Attila Gökçe

Attila Gökçe

agokce@milliyet.com.tr

Tüm Yazıları
Haberin Devamı

Fenerbahçe kaç kilometre koştu, bu satırları yazarken bilmiyorum. Ama kesin olan şu ki temposu düşük, yavaş bir maç izledik. Aykut Kocaman’ın geçen hafta Sivasspor’a yenilmesine rağmen oyunun önemli bölümünde takımını beğendiğini dün sahaya çıkardığı kadroya bakınca anladık.
Üç yeni (!) transfer, yine sahnedeydi.
Hemen söylemeliyim. Yenilerin tek yenisi Webo, Fenerbahçe’nin hücum karakterine inanılmaz bir derinlik ve etkinlik katıyor. Webo ve Sow, orta alandan biraz daha yaratıcı destek alsalar, skor tabelasına zenginlik, taraftara rahatlık kazandıracaklar. Fenerbahçe’nin iki golcüsü de dün ortalamanın üzerinde gol pozisyonuna girdi, şut çekti. Dahası hücum bölgesinde sık sık yer değiştirerek, rakip savunmanın hem dengesini bozdular, hem de sıkı markajdan kaçtılar. Yine de büyük takımların Anadolu’da yaşam savaşı veren gücü sınırlı ekipler karşısında işi zor. Zaman zaman etten duvarla kaleyi adeta örüyorlar, iki stoper, bekler, kaleci ve orta alandan yardıma gelenlerle sürekli alan daraltıyorlar.
Fenerbahçe, rakip savunmanın ve kaleci Bicik’in savunma ezberini bozmak için orta alandan sürpriz şutlar denedi. Bir fazla adamla golü aramak her zaman iyidir. Nitekim Emre’nin uzaktan attığı ikinci şutta kaleci Bicik topu tutamamakla kalmadı, tam da Webo’nun kafasına havalandırarak çeldi. Bundan güzel asist mi olur! Fenerbahçe golü atarak emeklerinin karşılığını almış oldu.
Sadece golle sınırlamayalım. Gökhan ve Kuyt’un sürekli hücuma dönük mesaisine ortada Emre ve Meireles de ayak uydurdu. Ancak iki golcünün arkasında oynayan Cristian, yeterince üretken değildi. Evet, anlıyoruz ve biliyoruz ki, Cristian bir Alex değil... Ondan Alex olmasını da beklemiyoruz. Kendisi gibi olsa, yeter.

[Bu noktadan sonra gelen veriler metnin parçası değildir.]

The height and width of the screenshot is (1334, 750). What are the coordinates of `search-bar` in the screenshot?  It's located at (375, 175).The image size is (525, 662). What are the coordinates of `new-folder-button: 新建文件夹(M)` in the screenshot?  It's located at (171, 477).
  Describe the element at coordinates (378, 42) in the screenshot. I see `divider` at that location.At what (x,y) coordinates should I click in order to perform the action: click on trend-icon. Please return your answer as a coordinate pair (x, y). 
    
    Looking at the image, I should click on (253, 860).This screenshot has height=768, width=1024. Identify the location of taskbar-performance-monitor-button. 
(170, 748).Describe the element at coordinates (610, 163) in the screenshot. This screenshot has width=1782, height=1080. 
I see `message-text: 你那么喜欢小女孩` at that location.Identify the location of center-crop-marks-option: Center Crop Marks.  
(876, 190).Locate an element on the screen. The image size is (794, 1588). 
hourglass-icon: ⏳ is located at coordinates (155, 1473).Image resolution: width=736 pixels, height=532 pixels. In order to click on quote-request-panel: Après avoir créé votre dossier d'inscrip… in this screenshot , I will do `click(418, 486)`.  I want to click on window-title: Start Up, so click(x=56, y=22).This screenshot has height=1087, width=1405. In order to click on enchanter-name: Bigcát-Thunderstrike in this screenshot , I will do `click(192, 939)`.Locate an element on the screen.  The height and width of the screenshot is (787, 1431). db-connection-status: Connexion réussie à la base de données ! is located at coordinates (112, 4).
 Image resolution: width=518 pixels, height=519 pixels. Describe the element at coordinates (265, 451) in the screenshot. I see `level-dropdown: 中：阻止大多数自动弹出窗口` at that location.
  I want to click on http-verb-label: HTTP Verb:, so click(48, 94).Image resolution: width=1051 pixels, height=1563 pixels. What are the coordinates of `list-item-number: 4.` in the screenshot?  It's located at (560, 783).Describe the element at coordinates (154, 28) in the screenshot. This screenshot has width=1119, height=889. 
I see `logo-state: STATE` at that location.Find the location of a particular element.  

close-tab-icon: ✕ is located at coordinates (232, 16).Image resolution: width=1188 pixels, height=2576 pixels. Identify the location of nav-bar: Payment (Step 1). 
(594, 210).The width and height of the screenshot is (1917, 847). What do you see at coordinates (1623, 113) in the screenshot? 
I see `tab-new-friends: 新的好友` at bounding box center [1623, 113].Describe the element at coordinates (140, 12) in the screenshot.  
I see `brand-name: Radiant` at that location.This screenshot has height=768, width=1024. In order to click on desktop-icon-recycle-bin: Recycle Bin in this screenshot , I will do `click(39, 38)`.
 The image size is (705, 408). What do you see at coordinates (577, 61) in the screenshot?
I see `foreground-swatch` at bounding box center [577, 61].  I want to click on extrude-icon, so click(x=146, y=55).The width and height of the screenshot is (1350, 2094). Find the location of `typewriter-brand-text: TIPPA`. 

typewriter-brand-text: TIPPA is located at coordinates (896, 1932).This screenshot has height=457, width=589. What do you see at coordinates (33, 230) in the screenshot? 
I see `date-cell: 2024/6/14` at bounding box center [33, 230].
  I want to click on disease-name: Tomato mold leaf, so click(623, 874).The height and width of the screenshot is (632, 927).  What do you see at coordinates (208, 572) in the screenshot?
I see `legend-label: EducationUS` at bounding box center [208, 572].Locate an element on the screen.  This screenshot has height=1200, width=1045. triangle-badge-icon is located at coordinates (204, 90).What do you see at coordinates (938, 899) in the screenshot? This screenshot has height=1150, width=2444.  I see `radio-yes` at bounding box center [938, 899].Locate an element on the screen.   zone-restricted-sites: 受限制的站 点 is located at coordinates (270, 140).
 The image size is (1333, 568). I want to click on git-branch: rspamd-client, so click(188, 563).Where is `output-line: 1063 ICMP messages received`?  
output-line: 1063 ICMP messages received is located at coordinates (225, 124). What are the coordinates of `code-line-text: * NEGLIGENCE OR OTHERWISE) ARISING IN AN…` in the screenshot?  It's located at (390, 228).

Dün kendisi kadar oynayamadı. Fenerbahçe savunmasında da yoğun bir dikkatle oynadı. Oynadığı sürece Nduka, Culio ve emektar golcü Mert Nobre bireysel çabalarla sürekli golü aradılar. Ancak takım arkadaşlarından yeterince destek alamadılar. Bu çabalar Fenerbahçe savunması için hiç de ürkütücü olmadı. Kaleci Volkan için de rahat bir maç oldu. Ne formsuzluğu, ne kolundaki sorun kimsenin aklına gelmedi.
Aykut Kocaman da tıpkı Samet Hoca gibi Fenerbahçe’yi zirve takımı olarak oynattı Mersin’de. Temposuz ve yavaş oyundan üç puan çıkararak moral tazelediler. Galiba en önemli ihtiyaçları da buydu!